The hospital, powered by a generator, has a laboratory, a pharmacy, a dentist’s office, and an incinerator for medical waste. Farmer said he hopes it becomes a model for hospitals in similar settings around the world.
The day before the opening, Walton and Roland Desire, director of the facilities at Lacolline and Lascahobas for Partners In Health’s Haitian arm, Zanmi Lasante, were directing a crew of workers hanging pictures and doing other final tasks in preparation for the big day. The two spoke about how far medical care in the area has come in a short period of time.
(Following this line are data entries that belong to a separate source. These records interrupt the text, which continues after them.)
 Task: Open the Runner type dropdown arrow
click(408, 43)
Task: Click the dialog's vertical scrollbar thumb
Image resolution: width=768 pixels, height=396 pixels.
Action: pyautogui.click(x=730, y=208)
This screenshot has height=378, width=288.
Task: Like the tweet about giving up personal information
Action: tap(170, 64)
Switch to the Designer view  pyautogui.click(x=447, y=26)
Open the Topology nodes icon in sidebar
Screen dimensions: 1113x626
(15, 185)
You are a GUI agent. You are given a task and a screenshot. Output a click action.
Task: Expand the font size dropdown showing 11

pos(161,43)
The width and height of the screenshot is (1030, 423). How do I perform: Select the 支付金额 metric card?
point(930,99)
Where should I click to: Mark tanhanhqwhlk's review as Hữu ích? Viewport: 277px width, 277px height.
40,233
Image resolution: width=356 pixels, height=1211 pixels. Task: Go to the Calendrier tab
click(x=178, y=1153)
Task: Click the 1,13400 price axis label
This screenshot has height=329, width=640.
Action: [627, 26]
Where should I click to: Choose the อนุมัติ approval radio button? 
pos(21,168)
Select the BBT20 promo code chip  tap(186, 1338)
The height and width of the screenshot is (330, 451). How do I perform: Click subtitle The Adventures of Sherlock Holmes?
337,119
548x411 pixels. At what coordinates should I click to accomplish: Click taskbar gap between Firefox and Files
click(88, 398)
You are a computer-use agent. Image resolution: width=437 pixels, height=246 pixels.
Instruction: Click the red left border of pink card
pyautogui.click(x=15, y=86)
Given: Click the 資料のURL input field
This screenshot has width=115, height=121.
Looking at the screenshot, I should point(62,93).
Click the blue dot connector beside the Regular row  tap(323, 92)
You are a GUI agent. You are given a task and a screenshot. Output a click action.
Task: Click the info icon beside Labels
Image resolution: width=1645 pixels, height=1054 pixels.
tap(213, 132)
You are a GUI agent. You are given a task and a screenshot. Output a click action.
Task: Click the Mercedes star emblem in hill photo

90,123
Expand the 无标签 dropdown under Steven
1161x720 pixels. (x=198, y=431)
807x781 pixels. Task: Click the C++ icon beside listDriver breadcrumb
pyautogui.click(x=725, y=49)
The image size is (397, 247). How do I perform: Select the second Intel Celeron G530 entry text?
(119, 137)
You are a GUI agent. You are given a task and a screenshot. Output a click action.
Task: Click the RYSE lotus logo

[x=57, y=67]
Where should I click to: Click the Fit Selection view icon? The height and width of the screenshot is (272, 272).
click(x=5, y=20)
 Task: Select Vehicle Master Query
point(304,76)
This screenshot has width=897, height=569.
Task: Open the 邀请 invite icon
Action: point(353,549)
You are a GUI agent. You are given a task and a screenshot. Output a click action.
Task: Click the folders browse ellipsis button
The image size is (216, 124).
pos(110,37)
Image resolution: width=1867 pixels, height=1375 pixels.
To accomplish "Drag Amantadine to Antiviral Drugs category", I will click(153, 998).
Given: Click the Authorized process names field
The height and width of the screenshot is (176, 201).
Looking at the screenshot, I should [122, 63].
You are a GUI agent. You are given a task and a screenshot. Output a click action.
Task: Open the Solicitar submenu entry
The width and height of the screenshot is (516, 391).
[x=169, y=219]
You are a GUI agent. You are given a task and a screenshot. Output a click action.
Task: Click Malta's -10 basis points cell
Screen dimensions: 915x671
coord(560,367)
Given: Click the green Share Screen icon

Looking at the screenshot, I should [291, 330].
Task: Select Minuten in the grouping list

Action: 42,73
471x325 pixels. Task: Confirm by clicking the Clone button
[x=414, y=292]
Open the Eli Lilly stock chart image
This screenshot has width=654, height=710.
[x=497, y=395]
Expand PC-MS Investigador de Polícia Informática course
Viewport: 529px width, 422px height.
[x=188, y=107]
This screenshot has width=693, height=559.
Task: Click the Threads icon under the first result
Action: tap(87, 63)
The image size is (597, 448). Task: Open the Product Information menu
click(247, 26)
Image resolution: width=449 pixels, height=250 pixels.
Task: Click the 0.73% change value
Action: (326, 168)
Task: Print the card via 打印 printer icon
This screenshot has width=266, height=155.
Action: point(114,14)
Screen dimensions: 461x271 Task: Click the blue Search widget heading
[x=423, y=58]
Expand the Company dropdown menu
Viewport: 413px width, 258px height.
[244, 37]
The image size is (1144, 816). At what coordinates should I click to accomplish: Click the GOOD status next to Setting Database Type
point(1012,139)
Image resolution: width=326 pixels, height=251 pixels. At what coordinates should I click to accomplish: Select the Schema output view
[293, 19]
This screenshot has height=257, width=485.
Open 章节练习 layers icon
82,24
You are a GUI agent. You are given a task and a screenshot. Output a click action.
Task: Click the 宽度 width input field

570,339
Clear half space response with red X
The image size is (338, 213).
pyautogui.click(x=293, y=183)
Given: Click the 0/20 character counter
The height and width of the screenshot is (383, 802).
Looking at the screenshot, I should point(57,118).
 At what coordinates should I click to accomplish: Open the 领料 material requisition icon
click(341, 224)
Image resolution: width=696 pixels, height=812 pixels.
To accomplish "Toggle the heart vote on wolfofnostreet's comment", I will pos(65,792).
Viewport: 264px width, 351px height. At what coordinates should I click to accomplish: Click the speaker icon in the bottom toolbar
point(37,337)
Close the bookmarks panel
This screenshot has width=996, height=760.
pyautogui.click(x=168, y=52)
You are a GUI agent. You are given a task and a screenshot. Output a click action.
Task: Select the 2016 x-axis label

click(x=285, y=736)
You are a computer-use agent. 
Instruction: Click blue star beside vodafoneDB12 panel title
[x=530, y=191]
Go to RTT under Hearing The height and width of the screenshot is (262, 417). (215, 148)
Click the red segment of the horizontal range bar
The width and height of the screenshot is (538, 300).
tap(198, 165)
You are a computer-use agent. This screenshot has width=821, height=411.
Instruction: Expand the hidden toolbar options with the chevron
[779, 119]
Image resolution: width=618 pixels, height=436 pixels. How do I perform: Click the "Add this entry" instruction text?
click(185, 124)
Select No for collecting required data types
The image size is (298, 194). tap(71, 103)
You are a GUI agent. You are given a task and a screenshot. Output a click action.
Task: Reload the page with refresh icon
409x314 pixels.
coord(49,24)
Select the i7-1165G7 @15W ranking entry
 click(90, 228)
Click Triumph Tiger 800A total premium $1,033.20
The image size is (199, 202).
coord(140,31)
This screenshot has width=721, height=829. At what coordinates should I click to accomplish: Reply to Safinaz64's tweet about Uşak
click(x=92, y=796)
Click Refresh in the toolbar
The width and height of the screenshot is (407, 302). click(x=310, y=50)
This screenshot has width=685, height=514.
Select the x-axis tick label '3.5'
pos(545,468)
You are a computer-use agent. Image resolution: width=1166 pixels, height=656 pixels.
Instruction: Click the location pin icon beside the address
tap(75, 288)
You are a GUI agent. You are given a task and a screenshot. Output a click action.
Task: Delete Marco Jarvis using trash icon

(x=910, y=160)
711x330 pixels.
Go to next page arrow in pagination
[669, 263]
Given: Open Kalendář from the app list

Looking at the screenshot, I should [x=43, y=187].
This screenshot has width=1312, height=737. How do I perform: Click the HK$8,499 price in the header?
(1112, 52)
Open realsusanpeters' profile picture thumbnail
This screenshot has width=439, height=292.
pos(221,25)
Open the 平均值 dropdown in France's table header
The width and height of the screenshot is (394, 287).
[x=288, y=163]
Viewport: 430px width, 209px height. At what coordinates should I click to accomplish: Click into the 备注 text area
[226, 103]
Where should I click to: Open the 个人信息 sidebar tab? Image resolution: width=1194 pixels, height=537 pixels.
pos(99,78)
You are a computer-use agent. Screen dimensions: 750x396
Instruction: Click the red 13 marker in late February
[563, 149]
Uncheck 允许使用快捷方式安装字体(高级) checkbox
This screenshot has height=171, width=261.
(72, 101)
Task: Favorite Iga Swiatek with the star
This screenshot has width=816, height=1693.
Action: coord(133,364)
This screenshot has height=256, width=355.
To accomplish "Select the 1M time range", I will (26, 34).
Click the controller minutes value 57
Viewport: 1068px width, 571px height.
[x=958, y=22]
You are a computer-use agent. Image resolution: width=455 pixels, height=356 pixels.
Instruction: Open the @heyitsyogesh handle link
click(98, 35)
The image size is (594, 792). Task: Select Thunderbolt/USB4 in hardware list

In 2002, Partners In Health first came to a small, cramped facility in Lascahobas, a small town a couple of kilometers from the new hospital. Staffed and run by the government, the Lascahobas clinic attracted just a few patients per day, seen by one of three nurses who, together with a laboratory technician, were the facility’s full-time staff. A doctor just out of medical school, serving his or her required social service residency, would periodically come to see patients.
Through a cooperative agreement with the Haitian Ministry of Health, Zanmi Lasante took over operations at Lascahobas. They added staff, stationing a doctor there full time, and ensured a steady supply of medicines, bandages, and other medical equipment. When operations began, the hospital saw 12 to 14 patients a day. Through word of mouth, however, the number of patients began to increase. Within a year, the hospital was seeing 250 patients a day and Zanmi Lasante realized the space at Lascahobas was woefully inadequate.
“When I first came, the situation was terrible,” Walton said. “After eight months, we saw already that the health center was too small.”
They tried to do more with what they had, adding a suite of inpatient rooms holding 15 beds at the back of the building.
But patient volume continued to climb. Some days they’d see as many as 400 patients. Finally, a group of local landowners offered to give Zanmi Lasante land to build a hospital. Walton and Farmer jumped at the chance to design a new facility, incorporating features to address a variety of shortcomings in the existing clinic.
They stopped short at accepting the gift of new land, however, telling the landowners that the government was the proper recipient. Farmer said later that their partnership with the government is an important one, since only the government has the ability to confer rights – such as the right to basic health care – onto its population. Further, he said, the government has the power to scale up efforts countrywide, as is needed in Haiti.
Construction started in March 2007, taking less than a year to complete.
The new hospital will have two doctors on staff, with 20 nurses, the region’s first dentist, and numerous support workers. It will be open 24 hours a day, seven days a week, and will see patients with a full range of medical conditions, from malaria and malnutrition to injuries and infections, to the disastrous linked epidemics of AIDS and TB.
The government requires that the clinics charge a nominal fee, the equivalent of 60 cents, and Walton said a patient gets a suite of services for that one fee, including an appointment with the doctor, medication, and hospitalization if necessary. Even that amount, however, is out of reach for some patients. Regardless, Walton said, nobody is turned away.
Though the facility’s official catchment area holds 55,000 people, Walton said it will likely draw from much farther away. At the tiny clinic at Lascahobas, people have walked 12 hours and even returned from the Haitian capital, Port-au-Prince, to get care. Walton said Lascahobas, and now the new hospital at Lacolline, are the only really effective health facilities around.
To Walton, who began working with Farmer a decade ago when he was a medical student, the hospital opening is yet another milestone in a job that doesn’t seem to have an end. “I don’t feel like I can leave until we fix it, but we’re never going to fix it.”